Synthesis and characterization of CuO nanoparticle: Its electrochemical paracetamol sensor activity and substituted-2-aminothiophene synthesis applications

Abstract

In the present work, the synthesized nanoparticle was examined by multiple characterization techniques for physico-chemical, surface-morphological, elemental, and optical properties. These structural parameters of achieved nano-catalyst was studied by using P-XRD, SEM-EDAX, FT-IR and Energy band gap techniques. The electrochemical analysis of synthesized CuO nanoparticle modified with carbon paste was investigated using 0.1 M KCl under different scan rates of 0.01-0.05 V/s.
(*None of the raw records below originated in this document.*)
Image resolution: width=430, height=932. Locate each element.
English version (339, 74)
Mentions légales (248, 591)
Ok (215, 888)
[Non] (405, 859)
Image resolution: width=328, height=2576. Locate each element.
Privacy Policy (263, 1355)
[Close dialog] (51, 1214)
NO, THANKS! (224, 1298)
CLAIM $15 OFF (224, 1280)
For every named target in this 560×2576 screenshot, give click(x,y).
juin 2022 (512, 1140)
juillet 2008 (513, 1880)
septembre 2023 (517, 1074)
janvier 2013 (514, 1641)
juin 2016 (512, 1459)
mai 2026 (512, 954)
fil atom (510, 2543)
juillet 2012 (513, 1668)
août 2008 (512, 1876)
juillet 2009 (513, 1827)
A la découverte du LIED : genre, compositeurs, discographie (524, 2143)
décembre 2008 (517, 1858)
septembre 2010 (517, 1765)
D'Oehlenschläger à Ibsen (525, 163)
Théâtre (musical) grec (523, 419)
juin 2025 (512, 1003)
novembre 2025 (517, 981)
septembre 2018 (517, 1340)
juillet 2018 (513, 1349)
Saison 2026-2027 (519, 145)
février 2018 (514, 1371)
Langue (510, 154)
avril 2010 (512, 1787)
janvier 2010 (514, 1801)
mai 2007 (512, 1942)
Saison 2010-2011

The sensing activity of prepared material was performed for Paracetamol medicine at concentration 1-5 mM in the potential range of – 1.0 V to + 1.0 V using cyclic voltametric analysis. Microwave accelerated synthesis of substituted-2-aminothiophene by a 3-component (acetophenone, malononitrile and elemental sulphur) one pot Gewald reaction using low-cost nano-catalyst (CuO nanoparticle) to perform for chemical reactions. The synthesized compounds were confirmed by FT-IR, 1HNMR, 13C NMR and Mass spectral techniques. The antibacterial activity was examined using Bacillus cereus (gram positive) & Ciprofoxin (gram negative) organism and evaluated antifungal activities using Candida albicans (gram positive) & Itraconazole (gram negative) organism for prepared organic compounds tested under agar diffusion method. Molecular docking studies were discussed for both carboxylate and carbonitrile derivatives at the active site of the bacterial protein GlcN-6-P synthase. Green chemistry encourages the design of synthetic processes that minimize the use and generation of hazardous substances.